#### [Extracted records]

═══

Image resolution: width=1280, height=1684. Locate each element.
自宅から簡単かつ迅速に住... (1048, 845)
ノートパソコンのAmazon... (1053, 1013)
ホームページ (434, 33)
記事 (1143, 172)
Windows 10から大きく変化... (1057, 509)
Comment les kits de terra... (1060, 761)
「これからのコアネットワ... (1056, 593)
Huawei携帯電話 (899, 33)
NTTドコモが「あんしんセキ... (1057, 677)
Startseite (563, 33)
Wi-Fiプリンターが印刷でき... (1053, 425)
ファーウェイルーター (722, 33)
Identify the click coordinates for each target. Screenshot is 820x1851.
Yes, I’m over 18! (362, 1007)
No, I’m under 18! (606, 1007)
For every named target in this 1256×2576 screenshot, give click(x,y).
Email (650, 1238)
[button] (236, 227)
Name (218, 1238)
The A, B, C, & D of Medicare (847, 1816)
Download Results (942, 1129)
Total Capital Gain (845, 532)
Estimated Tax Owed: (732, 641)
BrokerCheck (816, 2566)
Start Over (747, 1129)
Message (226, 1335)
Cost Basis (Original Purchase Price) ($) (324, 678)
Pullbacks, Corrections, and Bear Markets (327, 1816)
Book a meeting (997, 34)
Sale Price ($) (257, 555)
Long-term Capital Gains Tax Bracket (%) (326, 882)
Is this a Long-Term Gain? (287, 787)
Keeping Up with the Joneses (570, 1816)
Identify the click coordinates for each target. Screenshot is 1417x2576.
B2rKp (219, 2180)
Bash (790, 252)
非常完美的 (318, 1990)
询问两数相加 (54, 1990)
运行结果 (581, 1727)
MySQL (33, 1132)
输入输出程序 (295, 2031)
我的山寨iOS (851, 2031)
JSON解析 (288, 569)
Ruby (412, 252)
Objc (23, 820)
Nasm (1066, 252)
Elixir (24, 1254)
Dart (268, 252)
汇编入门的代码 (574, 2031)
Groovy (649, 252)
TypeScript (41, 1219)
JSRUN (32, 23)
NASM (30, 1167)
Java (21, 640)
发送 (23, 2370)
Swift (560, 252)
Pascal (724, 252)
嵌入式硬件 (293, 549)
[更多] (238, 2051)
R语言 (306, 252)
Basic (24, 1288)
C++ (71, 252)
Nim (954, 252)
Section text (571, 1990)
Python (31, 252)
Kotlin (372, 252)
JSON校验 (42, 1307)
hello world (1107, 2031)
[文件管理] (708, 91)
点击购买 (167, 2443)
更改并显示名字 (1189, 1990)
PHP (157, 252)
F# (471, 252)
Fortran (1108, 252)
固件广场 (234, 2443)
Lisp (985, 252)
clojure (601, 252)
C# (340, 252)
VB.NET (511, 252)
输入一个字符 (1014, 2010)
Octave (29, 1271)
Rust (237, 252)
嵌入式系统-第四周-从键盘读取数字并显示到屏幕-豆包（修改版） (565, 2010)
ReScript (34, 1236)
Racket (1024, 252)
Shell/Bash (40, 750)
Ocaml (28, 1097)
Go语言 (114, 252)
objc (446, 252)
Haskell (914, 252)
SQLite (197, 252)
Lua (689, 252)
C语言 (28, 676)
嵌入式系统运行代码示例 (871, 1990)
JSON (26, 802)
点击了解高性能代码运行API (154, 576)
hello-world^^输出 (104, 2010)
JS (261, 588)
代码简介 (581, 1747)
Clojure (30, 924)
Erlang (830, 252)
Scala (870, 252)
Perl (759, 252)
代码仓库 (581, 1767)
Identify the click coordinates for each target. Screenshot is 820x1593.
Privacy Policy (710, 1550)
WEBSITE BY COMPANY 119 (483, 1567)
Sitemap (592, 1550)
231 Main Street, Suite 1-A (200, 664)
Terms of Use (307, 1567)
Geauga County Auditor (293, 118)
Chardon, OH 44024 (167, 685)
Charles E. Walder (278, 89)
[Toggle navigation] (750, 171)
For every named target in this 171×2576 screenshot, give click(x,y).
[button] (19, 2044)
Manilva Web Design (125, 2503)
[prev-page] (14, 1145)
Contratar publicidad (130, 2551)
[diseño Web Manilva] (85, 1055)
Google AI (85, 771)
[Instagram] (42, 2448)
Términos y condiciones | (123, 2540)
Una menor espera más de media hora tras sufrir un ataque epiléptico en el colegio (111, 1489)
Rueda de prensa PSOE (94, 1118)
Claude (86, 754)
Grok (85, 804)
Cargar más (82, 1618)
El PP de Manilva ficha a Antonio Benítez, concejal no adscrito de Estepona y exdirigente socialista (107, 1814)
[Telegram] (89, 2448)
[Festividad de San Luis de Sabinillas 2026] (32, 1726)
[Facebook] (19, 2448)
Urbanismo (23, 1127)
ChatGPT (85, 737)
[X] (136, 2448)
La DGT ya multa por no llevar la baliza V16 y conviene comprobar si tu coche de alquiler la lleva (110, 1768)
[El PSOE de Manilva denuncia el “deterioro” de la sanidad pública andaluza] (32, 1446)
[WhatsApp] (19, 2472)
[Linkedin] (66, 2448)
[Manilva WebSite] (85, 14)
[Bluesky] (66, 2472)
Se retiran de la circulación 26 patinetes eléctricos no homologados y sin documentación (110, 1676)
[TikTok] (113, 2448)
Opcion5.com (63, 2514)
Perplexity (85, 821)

═══

#### [Task objective]
In the entries above, find the line with "For every named target in this 1256×2576" and the line with "Estimated Tax Owed: (732, 641)", then restate word for word both of them and every line between, with nothing more.

#### [Final answer]
For every named target in this 1256×2576 screenshot, give click(x,y).
Email (650, 1238)
[button] (236, 227)
Name (218, 1238)
The A, B, C, & D of Medicare (847, 1816)
Download Results (942, 1129)
Total Capital Gain (845, 532)
Estimated Tax Owed: (732, 641)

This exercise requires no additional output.